Por Da Redação 8 jan 2012, 20h04

Jairo Mejía.

Detroit (EUA), 8 jan (EFE).- O Salão Internacional do Automóvel de Detroit abrirá suas portas nesta segunda-feira para mostrar até 40 novidades dos grandes fabricantes mundiais do setor, em um ano que, tudo indica, será marcado pelo ressurgimento do mercado americano.

Em 2012, o evento acontecerá até o dia 22 de janeiro com 2.300 metros quadrados mais que no ano passado e com as atenções voltadas para o retorno dos três grandes fabricantes americanos – General Motors, Ford e Chrysler – ao aumento das vendas.

Segundo a empresa de consultoria Autodata, em 2011, pela primeira vez desde 1988, os três grandes de Detroit aumentaram sua fração de mercado nos Estados Unidos até alcançar 47,2% de todas as vendas do segundo mercado mundial do motor, relegado agora a essa posição pela emergente China.

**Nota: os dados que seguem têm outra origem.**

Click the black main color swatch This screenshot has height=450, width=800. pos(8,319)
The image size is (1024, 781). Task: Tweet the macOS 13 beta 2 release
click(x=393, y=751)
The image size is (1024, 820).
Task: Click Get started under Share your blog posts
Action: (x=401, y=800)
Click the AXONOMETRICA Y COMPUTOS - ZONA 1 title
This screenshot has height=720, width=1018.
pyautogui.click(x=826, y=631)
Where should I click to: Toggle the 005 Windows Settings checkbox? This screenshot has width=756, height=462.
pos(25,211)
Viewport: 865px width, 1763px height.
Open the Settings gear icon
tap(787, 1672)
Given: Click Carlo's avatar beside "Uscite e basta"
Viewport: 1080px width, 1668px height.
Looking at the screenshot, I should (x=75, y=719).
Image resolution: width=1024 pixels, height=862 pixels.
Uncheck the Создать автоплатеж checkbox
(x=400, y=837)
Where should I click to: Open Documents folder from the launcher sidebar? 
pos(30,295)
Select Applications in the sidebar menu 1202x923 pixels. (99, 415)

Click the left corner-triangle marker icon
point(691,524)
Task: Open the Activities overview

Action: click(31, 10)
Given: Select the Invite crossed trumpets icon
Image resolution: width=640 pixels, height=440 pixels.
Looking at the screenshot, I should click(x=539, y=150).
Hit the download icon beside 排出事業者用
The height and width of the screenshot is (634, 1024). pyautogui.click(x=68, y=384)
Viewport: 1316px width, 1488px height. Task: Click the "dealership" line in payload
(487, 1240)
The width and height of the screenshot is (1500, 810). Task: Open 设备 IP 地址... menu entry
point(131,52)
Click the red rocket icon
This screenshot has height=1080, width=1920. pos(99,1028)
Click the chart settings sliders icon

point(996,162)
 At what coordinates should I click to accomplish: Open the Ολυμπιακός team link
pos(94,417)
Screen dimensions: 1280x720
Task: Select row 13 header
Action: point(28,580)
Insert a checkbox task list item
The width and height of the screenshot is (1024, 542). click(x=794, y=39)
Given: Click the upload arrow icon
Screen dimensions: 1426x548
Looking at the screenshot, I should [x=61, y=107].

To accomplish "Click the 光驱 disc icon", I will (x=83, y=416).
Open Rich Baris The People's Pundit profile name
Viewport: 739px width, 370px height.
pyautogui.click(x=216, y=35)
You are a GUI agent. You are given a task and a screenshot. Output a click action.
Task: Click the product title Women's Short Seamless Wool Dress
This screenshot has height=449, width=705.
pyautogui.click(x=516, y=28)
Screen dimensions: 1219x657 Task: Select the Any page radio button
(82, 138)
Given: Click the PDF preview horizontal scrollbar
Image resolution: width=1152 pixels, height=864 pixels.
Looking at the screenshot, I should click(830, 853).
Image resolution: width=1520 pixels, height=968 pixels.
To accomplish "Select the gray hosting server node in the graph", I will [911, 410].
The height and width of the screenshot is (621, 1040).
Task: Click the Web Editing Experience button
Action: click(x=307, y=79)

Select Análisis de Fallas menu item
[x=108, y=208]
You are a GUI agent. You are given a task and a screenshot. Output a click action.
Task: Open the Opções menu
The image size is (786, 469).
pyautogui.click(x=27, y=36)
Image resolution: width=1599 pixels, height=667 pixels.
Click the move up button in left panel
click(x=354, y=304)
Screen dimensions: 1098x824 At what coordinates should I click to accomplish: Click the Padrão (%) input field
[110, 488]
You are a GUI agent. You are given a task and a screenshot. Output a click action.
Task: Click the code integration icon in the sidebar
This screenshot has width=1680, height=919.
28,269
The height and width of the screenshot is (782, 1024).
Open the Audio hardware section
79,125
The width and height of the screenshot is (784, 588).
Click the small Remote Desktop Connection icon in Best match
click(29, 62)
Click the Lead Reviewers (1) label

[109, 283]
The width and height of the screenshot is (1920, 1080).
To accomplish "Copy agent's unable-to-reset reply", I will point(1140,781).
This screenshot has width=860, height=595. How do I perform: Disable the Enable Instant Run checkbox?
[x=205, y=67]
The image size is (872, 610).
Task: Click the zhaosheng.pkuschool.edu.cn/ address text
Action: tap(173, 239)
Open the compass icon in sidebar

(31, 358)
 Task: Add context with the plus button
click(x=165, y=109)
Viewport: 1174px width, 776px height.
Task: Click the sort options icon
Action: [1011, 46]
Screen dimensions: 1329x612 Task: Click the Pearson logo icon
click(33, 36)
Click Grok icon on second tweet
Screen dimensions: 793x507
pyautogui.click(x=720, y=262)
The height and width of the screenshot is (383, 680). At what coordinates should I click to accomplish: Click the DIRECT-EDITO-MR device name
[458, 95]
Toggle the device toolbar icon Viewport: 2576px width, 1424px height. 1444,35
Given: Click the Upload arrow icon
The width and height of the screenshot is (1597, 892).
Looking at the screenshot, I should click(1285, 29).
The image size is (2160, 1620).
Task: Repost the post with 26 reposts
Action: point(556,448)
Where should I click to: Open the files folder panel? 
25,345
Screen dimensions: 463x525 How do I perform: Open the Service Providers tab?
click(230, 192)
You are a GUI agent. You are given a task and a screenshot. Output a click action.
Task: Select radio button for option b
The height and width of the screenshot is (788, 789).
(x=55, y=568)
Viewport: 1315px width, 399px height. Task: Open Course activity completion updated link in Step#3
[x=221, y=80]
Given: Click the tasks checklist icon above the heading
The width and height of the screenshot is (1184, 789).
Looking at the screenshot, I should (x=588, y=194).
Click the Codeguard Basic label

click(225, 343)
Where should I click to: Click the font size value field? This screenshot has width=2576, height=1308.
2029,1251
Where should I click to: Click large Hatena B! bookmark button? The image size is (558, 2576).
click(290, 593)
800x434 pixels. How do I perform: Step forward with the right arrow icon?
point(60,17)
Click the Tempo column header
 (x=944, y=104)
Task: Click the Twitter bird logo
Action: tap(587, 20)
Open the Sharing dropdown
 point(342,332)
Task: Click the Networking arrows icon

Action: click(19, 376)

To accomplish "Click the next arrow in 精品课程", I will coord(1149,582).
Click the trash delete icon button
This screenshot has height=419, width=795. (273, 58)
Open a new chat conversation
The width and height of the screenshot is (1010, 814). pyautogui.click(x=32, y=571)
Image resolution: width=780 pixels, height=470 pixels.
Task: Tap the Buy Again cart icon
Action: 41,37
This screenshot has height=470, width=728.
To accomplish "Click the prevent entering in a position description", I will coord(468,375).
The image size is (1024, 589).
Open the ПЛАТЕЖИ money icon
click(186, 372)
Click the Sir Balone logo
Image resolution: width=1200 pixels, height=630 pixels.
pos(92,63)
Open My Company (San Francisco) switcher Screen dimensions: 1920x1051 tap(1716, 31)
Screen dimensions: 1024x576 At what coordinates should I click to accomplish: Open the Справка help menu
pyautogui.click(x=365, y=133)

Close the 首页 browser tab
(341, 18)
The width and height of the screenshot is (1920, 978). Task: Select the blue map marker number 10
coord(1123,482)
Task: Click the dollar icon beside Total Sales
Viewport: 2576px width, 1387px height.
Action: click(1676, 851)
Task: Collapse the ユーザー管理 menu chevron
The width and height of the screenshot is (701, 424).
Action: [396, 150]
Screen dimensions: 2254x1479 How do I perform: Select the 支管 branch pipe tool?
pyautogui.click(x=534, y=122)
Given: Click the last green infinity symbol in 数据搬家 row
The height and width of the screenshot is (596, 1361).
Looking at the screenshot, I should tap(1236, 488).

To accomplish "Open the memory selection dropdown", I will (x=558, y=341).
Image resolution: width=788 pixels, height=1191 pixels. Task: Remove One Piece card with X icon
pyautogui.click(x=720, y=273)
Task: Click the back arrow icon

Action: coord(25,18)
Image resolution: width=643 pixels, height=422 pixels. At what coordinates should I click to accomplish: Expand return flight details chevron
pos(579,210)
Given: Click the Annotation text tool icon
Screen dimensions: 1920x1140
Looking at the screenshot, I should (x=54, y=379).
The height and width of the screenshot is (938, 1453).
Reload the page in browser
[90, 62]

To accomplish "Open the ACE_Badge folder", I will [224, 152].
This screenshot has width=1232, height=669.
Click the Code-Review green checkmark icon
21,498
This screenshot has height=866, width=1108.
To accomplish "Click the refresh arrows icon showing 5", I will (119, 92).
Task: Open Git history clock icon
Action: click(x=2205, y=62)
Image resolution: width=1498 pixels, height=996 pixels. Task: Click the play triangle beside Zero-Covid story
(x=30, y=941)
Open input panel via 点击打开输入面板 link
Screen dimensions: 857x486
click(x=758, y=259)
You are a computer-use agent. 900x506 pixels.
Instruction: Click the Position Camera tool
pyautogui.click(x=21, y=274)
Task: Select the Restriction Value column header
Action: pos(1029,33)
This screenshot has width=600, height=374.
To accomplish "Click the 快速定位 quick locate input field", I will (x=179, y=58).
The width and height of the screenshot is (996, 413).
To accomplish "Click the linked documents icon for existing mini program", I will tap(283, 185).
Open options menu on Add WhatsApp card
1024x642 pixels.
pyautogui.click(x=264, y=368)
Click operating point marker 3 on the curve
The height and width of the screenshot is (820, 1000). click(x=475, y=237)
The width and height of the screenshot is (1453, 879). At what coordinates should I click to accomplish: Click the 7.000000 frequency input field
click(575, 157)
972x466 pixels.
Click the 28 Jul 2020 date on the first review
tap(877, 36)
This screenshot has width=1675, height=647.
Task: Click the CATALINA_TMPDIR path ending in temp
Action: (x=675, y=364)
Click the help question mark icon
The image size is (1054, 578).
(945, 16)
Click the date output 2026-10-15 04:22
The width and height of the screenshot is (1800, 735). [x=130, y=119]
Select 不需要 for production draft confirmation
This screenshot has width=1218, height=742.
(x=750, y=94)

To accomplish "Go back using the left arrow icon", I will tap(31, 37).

Os fabricantes concordam que tudo levar a crer que 2012 será um ano de redenção para o setor automotivo americano, que em 2009 e 2010 viveu os piores anos de sua história, graças a sua vulnerabilidade à crise econômica.

A quebra do gigante General Motors (GM) e do Grupo Chrysler, agora nas mãos da italiana Fiat, foi uma ducha de água fria para o orgulho de Detroit, que espera que este ano definitivamente consolide a volta do lucro, do aumento das vendas e da criação de emprego.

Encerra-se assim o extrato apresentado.